▶ INSTRUCTIONS FOR THE TASK
Each line of the records below needs repeating exactly. Skip the pictures.
----- EXTRACTED DATA
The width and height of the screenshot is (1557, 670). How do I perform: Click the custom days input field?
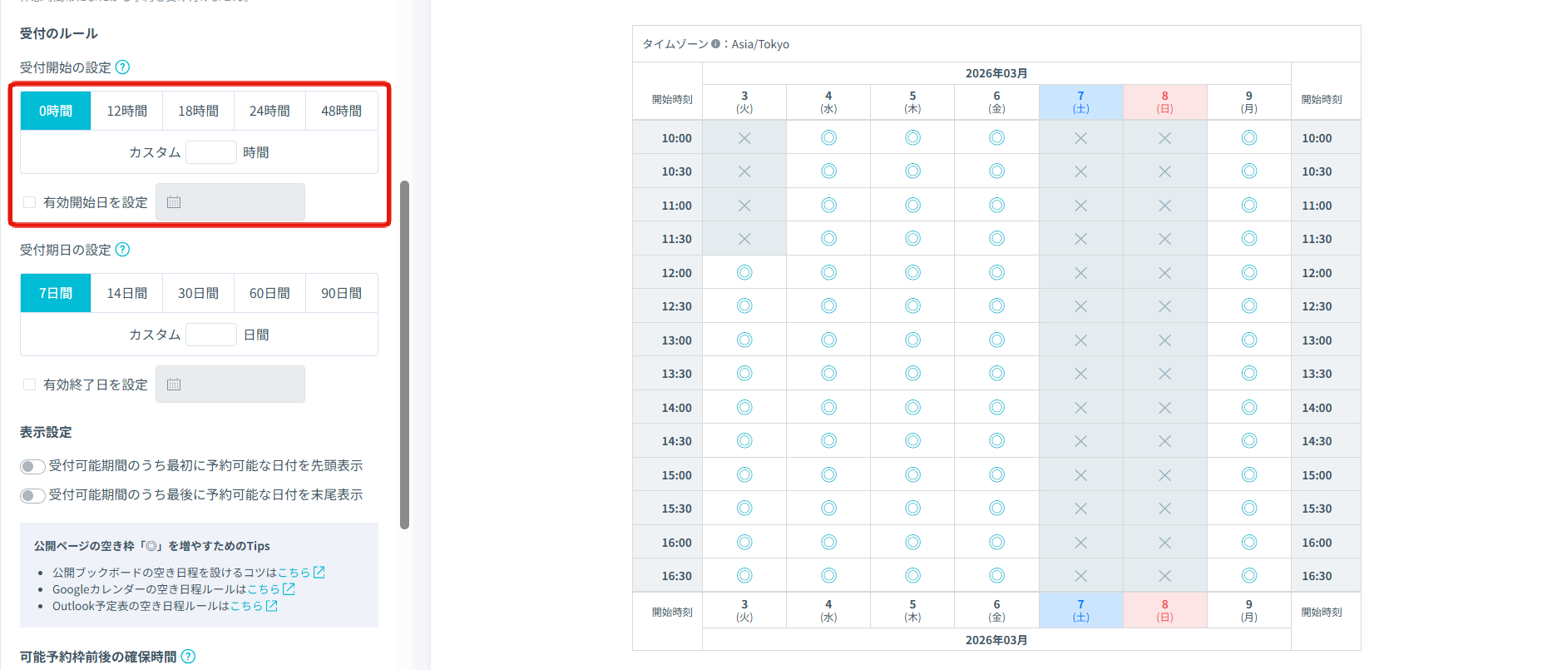[x=211, y=335]
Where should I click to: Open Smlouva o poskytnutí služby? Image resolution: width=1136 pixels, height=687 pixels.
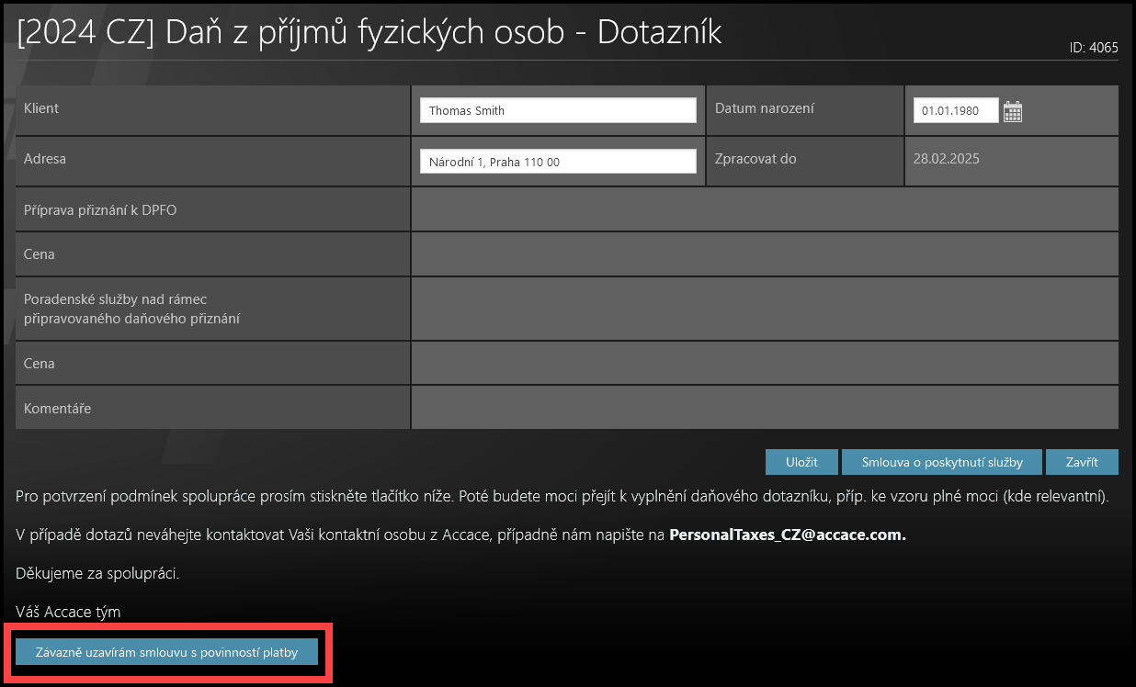943,461
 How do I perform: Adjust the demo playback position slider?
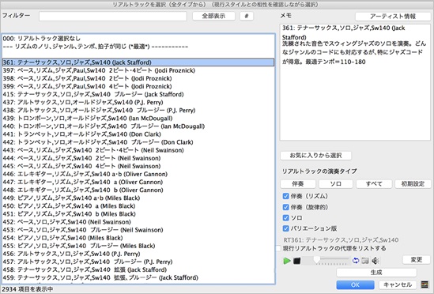point(326,261)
----------
▶ OUTPUT OF THE EXERCISE
The width and height of the screenshot is (1557, 670). How do I perform: Click the custom days input field?
[x=211, y=335]
Where should I click to: Open Smlouva o poskytnutí služby? Image resolution: width=1136 pixels, height=687 pixels.
943,461
 How do I perform: Adjust the demo playback position slider?
point(326,261)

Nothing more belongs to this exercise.